• Work to complete:
Give again, word for word, the lines below that run from the line with "Instruction: Click the" through the line with "The height and". Drop the pictures.

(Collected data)
╭──

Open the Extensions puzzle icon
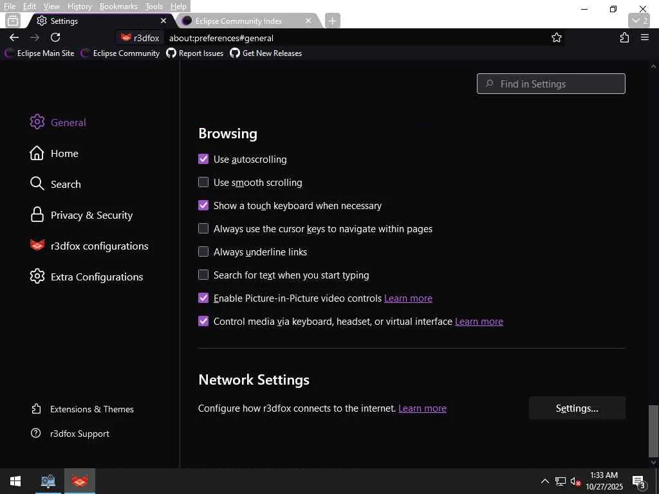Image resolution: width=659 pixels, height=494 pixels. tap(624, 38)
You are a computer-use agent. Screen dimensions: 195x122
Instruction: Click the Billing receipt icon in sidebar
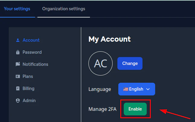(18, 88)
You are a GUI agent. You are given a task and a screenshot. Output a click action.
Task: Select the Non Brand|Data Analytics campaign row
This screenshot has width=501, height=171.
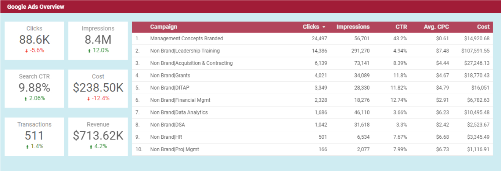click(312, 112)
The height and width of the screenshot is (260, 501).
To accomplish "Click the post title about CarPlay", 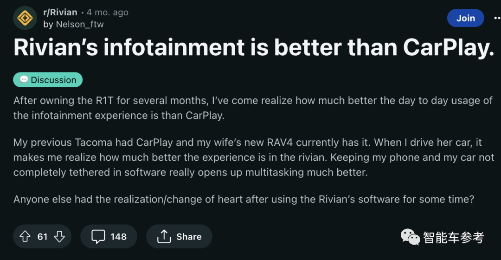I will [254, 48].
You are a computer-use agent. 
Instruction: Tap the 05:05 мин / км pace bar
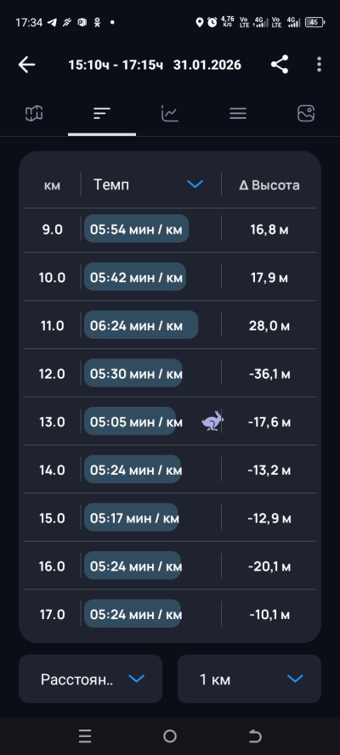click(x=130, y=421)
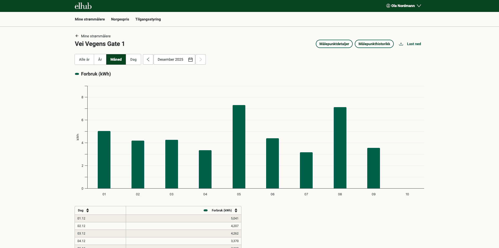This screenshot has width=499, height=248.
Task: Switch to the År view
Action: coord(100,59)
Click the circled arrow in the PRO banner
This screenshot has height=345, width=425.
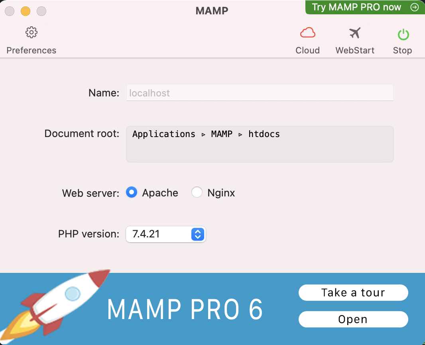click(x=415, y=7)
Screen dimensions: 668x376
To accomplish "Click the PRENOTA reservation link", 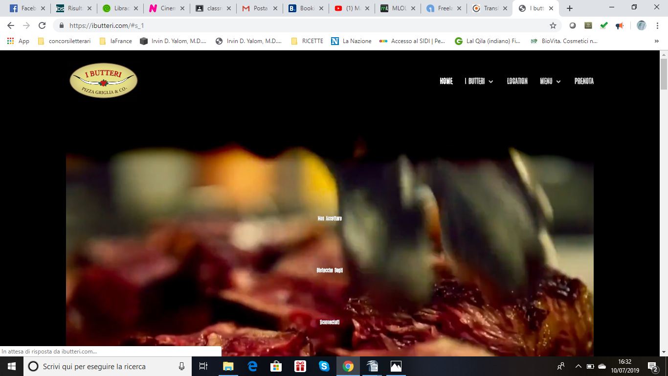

╰──

• Task answer:
Instruction: Click the Billing receipt icon in sidebar
(18, 88)
You are a GUI agent. You are given a task and a screenshot. Output a click action.
Task: Select the Non Brand|Data Analytics campaign row
This screenshot has width=501, height=171.
click(312, 112)
The height and width of the screenshot is (260, 501).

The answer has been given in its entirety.